Wilhelm Genazino hat seine Rezension des Buches in zwei klar voneinander getrennt Teile gegliedert: sie besteht aus der Lobpreisung der amerikanischen Lyrikerin Bishop und aus der Klage über diese Auswahl von Gedichten aus vier verschiedenen Lyrikbänden der Autorin.

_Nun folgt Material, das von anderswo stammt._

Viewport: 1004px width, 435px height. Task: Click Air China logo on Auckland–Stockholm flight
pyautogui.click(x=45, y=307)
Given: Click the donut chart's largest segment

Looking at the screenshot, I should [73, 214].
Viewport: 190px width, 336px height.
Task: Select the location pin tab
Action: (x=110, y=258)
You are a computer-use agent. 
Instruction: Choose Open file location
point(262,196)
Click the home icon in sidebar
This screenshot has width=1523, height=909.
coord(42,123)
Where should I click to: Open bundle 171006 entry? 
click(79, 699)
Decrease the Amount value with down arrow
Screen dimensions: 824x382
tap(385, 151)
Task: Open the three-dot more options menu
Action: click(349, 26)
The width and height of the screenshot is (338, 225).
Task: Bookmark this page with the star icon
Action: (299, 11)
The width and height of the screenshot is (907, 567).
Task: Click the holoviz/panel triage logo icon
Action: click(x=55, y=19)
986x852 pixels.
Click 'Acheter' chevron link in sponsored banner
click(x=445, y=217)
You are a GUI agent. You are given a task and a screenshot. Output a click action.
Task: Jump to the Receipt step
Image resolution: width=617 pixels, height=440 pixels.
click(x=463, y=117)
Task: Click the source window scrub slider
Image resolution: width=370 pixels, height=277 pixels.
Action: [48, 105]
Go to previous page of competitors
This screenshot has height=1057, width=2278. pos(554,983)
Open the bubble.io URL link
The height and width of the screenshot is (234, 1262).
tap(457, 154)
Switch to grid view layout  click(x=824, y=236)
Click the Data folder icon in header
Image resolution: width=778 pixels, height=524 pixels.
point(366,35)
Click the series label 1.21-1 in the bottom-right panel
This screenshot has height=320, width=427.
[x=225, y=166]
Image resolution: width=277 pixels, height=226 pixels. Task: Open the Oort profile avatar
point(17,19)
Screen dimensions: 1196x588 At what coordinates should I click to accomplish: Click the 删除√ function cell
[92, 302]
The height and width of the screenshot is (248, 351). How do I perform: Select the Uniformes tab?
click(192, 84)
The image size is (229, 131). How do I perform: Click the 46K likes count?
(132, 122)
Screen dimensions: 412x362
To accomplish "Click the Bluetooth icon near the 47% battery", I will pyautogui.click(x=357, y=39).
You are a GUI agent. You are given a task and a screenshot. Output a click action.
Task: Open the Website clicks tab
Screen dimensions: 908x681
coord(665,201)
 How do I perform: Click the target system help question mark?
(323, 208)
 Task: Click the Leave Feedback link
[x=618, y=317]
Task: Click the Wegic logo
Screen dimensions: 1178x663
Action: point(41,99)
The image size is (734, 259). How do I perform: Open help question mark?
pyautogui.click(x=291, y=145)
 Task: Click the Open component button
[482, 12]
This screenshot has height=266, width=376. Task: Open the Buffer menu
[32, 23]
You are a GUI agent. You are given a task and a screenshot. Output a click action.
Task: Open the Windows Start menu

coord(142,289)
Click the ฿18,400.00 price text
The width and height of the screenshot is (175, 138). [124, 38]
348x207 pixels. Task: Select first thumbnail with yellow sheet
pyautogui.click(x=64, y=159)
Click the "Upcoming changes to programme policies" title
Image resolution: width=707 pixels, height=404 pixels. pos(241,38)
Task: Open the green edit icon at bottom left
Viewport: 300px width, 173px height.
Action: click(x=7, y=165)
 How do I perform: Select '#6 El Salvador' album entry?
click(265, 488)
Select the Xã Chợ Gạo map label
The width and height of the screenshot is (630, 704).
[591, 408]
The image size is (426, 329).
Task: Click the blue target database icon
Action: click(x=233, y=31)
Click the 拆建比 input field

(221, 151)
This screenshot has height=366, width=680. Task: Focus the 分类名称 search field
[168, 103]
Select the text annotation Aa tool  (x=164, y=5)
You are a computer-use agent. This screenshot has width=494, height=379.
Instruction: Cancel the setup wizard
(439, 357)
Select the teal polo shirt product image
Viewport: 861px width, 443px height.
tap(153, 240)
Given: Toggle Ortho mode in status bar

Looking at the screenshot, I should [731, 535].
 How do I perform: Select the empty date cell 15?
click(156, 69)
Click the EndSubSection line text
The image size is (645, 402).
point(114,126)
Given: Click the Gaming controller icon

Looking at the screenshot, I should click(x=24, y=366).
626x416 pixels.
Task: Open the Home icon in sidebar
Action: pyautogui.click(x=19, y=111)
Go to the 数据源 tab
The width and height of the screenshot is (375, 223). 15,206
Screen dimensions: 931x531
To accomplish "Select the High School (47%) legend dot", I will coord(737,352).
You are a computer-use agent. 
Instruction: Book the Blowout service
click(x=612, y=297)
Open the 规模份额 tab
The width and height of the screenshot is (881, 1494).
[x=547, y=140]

Genazino preist Bishops "wunderbar einfache" Sprache, die weder "hermetisch abgeriegelt" noch rätselhaft sei und schwärmt, die Lyrikerin verwandele ihre Beobachtungen und Gedanken, die vor allem Naturerlebnisse wiedergeben, in einen "Riesenschatz". Der vorliegende Gedichtband allerdings ist für ihn ein einziges Ärgernis, was er um so schlimmer findet, als der Band die erste deutsche Gedichtsammlung der Lyrikerin ist. Er moniert, dass die Auswahl der Gedichte weder begründet noch angegeben wird, welchem Buch sie entnommen sind. Außerdem fehlt zu seiner Entrüstung fast überall die Datierung der Gedichte. Dass dann auch die Übersetzung einige "Holprigkeiten und Entgleisungen" aufweist, enttäuscht ihn zusätzlich, und selbst das Nachwort erweckt seinen Ingrimm, denn er geißelt es als "konzeptloses Durcheinander".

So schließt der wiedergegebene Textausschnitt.